The coloring photosensitive compositions No. 1 to No. 7 obtained in Examples 1-1 to 1-7, the photosensitive composition No. 8 obtained in Example 1-8, and Comparative Examples 1-1 to 1-2 were obtained. The colored photosensitive compositions No. 1 to No. 2 were applied to a glass substrate at 410 rpm × 7 seconds, and dried by a hot plate (90 ° C, 90 seconds). The obtained coating film was exposed to (150 mJ/cm ² ) using an ultrahigh pressure mercury lamp. After developing in a rotary developing machine for 45 seconds using a 2.5% by mass aqueous sodium carbonate solution as a developing solution, the mixture was washed with water, and baked at 230 ° C for 30 minutes to fix the pattern. For the coating film after post-baking, the following evaluation was performed. The results are shown in Tables 1 and 2.

(adhesion test)

According to the checkerboard tape method (lattice method) of JIS K5600-5-6, a cut mark is placed on the film after post-baking, and the obtained test piece is placed in a pressure cooker test machine at 120 ° C / 100% RH / Under 2 conditions, the treatment was carried out for 2 hours. Stripping with tape was performed as an adhesion test by calculating the number of peels in 100 of the checkerboard.

[Evaluation Example 2 and Comparative Evaluation Example 2]

For the test pieces obtained in Example 2 and Comparative Example 2, the joint strength was measured using a universal tester HG-200 (manufactured by Shimadzu Scientific Co., Ltd.). The results are shown in Table 3.
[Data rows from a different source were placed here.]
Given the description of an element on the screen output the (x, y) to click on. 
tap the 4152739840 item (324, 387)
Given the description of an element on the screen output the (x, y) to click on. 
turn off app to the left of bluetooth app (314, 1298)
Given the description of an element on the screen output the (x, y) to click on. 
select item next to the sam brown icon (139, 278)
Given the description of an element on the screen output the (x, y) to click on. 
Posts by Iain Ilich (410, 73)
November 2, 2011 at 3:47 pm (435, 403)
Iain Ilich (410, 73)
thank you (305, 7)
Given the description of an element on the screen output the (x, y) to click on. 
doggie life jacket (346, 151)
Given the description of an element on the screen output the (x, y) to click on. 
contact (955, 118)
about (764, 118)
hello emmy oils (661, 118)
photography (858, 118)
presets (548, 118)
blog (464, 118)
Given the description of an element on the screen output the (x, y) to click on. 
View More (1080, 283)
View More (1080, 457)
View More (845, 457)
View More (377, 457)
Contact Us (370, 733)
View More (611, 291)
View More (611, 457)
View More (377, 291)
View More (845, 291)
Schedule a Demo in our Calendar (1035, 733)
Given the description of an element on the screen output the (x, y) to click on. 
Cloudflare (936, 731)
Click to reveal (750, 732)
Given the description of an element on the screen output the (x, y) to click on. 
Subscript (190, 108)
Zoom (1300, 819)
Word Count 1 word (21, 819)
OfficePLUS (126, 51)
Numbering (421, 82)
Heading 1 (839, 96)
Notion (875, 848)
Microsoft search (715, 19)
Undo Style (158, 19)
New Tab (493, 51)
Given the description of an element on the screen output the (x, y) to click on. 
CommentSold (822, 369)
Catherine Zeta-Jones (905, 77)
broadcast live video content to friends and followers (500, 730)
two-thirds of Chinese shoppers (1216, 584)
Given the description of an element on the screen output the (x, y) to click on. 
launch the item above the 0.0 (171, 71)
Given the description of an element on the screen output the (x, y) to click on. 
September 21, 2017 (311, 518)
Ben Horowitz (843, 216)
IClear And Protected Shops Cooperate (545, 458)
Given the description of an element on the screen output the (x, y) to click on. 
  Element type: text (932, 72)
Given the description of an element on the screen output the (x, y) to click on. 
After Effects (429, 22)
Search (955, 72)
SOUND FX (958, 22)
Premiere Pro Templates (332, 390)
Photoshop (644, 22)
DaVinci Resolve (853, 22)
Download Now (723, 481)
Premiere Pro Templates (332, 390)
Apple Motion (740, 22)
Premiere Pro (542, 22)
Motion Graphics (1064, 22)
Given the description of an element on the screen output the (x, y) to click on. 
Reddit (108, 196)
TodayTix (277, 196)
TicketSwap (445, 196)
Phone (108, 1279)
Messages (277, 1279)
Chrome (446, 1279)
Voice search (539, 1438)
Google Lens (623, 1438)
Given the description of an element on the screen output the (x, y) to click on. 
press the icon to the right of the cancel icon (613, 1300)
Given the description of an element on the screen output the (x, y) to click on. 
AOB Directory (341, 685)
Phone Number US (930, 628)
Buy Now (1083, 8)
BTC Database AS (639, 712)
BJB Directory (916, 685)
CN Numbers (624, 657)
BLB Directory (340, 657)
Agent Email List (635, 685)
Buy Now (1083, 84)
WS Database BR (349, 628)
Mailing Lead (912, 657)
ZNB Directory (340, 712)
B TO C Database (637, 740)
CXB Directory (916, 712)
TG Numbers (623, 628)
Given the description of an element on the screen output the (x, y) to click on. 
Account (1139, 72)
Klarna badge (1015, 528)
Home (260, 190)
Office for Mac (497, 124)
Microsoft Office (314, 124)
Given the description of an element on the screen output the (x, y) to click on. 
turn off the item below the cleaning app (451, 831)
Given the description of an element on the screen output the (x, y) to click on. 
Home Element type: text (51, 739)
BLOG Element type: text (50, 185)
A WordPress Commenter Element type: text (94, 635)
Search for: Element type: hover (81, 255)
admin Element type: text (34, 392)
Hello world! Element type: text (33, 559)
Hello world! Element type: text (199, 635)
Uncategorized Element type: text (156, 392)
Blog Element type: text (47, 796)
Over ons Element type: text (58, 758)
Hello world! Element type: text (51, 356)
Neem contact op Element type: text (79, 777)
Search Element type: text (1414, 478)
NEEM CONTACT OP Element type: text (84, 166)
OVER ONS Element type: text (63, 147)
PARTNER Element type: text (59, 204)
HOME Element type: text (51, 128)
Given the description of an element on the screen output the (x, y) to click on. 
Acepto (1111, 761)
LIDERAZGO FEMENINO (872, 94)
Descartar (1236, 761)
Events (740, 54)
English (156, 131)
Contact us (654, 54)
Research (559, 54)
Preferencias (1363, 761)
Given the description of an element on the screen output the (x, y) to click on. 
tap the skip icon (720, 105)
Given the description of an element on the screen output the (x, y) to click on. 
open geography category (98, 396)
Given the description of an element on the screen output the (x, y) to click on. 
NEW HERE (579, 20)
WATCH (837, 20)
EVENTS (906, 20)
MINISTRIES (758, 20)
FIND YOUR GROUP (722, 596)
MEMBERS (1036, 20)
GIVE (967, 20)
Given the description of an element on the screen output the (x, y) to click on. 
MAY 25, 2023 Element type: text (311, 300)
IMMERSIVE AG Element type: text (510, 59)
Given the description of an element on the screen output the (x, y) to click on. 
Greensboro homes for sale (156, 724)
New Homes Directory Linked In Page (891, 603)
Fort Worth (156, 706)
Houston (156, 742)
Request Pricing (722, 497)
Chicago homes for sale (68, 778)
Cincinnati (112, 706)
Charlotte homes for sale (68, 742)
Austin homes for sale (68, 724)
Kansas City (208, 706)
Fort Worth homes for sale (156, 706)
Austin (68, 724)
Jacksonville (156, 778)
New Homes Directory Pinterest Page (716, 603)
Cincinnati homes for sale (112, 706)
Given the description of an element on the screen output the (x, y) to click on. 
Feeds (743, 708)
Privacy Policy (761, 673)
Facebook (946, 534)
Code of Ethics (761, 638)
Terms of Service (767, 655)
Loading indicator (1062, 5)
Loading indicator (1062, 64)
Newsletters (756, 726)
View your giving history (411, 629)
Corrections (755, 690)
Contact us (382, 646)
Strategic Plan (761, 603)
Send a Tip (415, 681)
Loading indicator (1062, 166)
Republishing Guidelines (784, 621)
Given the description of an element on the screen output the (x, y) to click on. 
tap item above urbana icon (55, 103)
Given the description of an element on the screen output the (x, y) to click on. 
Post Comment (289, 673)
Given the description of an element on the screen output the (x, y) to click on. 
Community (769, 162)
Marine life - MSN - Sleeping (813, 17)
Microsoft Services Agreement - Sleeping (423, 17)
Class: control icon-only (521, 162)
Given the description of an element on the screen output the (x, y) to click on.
From the above results, it is understood that the colored photosensitive composition of the present invention containing a decane coupling agent composed of blocked isocyanate decane is excellent in adhesion. Therefore, the colored photosensitive composition of the present invention is suitable for a black matrix.

Claims (11)

A photosensitive composition comprising a decane coupling agent comprising blocked isocyanate decane, wherein the blocked isocyanate decane is obtained by reacting an isocyanate compound represented by the following formula (I) with a blocking agent , (wherein R ¹ is represented by an alkyl group having 1 to 8 carbon atoms, n is a number from 1 to 10, a is a number from 1 to 3, b is a number from 0 to 2, and a + b = 3). The photosensitive composition of claim 1, which comprises a polymerizable compound having an ethylenically unsaturated bond, and a photopolymerization initiator. The photosensitive composition of claim 1, which is alkali developable. The photosensitive composition of claim 1, wherein the blocking agent is an anthracene compound. A colored photosensitive composition characterized by further adding a coloring agent to the photosensitive composition of claim 1. The colored photosensitive composition of claim 5, which comprises a polymerizable compound having an ethylenically unsaturated bond and a photopolymerization initiator. The colored photosensitive composition of claim 5, which contains a black pigment. The colored photosensitive composition of claim 5 which is alkali developable. The colored photosensitive composition of claim 5, wherein the blocking agent is an anthracene compound. A black matrix characterized in that the colored photosensitive composition of claim 5 is hardened on a substrate. A color filter characterized by having a black matrix of claim 10.